Sinwar is a founding member of Hamas and is seen as the group’s most powerful figure. A former head of the group’s intelligence service, Sinwar spent 23 years in Israeli prisons as he served four life sentences for attempted murder and sabotage. A former interrogator called him “1,000% committed and 1,000% violent, a very, very hard man”.
Sinwar was released as part of a swap in which Israel traded 1,000 prisoners in 2011 in exchange for Gilad Shalit, an Israeli soldier who had been captured five years earlier by Hamas. Sinwar quickly returned to militancy and said he had concluded that capturing Israeli soldiers was the key to freeing prisoners from Israel.
The move will further consolidate the group under Sinwar, whose elevation to the head of Hamas’s political wing will raise further doubts about the potential for any ceasefire deal to be struck in the conflict. Sinwar is believed to have launched the 7 October attack from Gaza without informing the political leadership, which was headquartered under Haniyeh in Qatar.
“In electing Sinwar to head Hamas, the organisation lays to rest any differences between external and internal leaders and whatever illusions of moderation existed to reveal its true face,” wrote Aaron David Miller, a senior fellow at the Carnegie Endowment.
Israel claims it killed Hamas’s military commander, Mohammed Deif, in a strike in July, among a number of assassinations of key members of Hamas’s leadership. Another top political leader, Saleh al-Arouri, was killed in January.

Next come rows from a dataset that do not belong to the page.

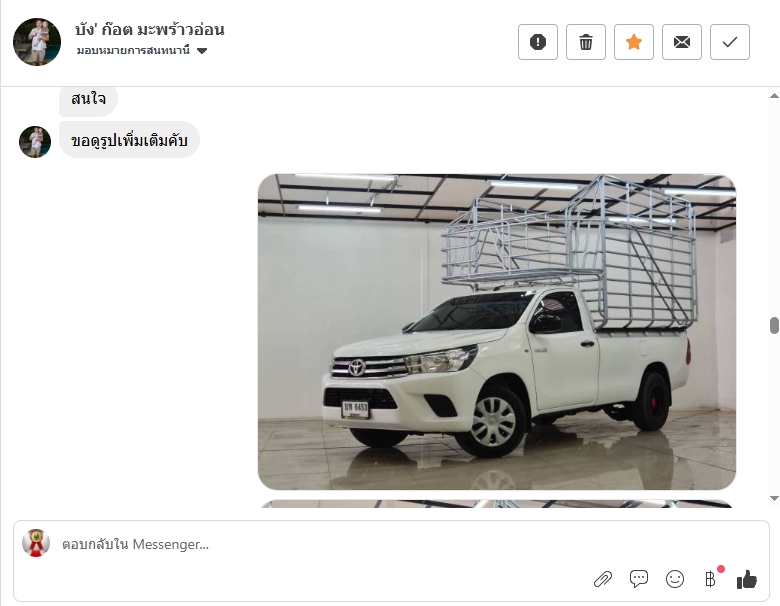
Task: Toggle the orange star follow-up flag
Action: 634,42
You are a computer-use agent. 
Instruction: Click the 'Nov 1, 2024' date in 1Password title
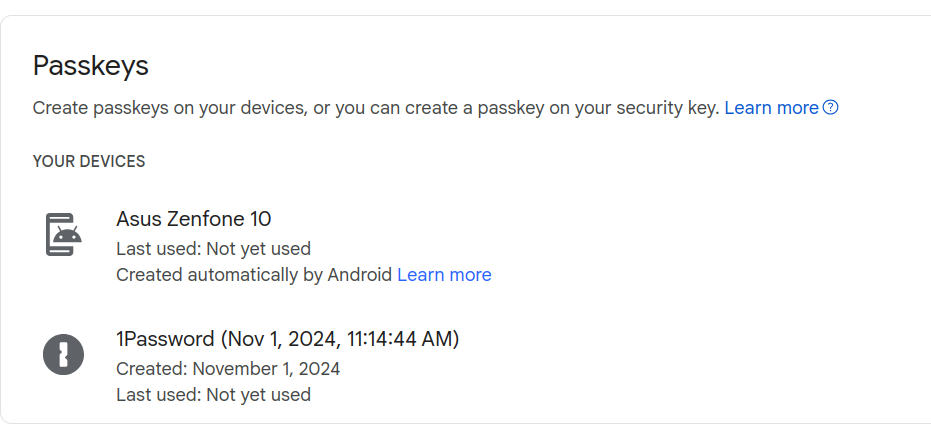285,339
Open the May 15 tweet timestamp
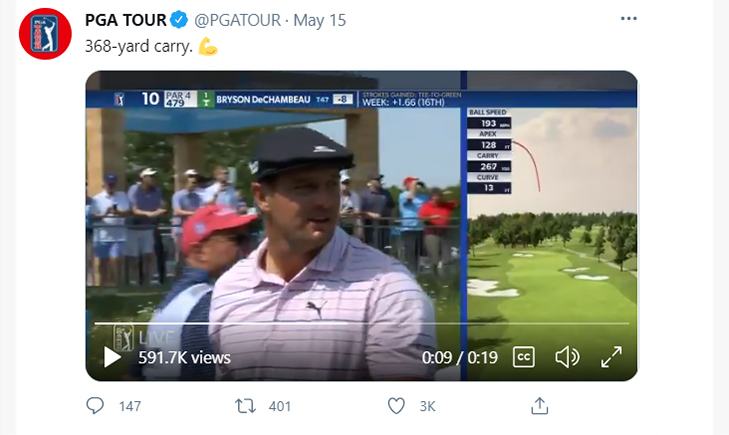 point(319,20)
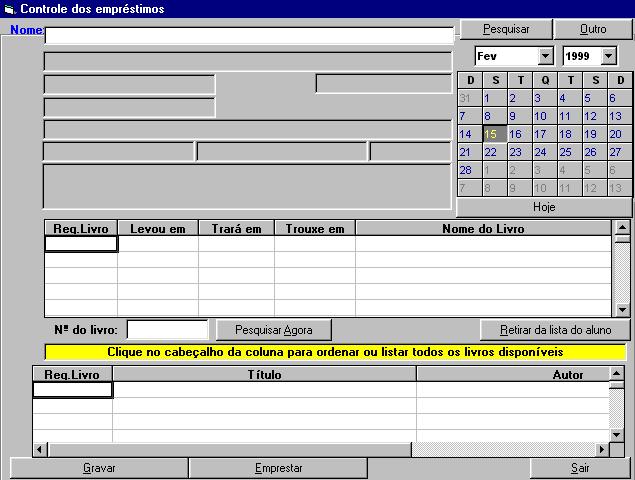Click the Nome do Livro column header
635x480 pixels.
tap(483, 229)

The policy of killing top Hamas leaders, including those from the more moderate political wing, has led to rising tensions between the US president, Joe Biden, and the Israeli prime minister, Benjamin Netanyahu. Biden last week told Netanyahu during a phone call that the Israeli PM was intentionally sabotaging efforts to conclude a ceasefire, according to the New York Times and other US media. Netanyahu argued that the assassination in Teheran would temporarily delay negotiations, but would ultimately lead to a ceasefire more quickly by putting pressure on Hamas.
In reaction to Sinwar’s appointment, Israeli military spokesperson Rear Adm. Daniel Hagari told Saudi-owned Al-Arabiya televsion: “There is only one place for Yahya Sinwar, and it is beside Mohammed Deif and the rest of the October 7th terrorists. That is the only place we’re preparing and intending for him.”
Speaking to Al Jazeera television after the announcement, Hamas’s spokesperson Osama Hamdan said Sinwar would continue the ceasefire negotiations.
“The problem in negotiations is not the change in Hamas,” he said, blaming Israel and its ally the US for the failure to seal a deal.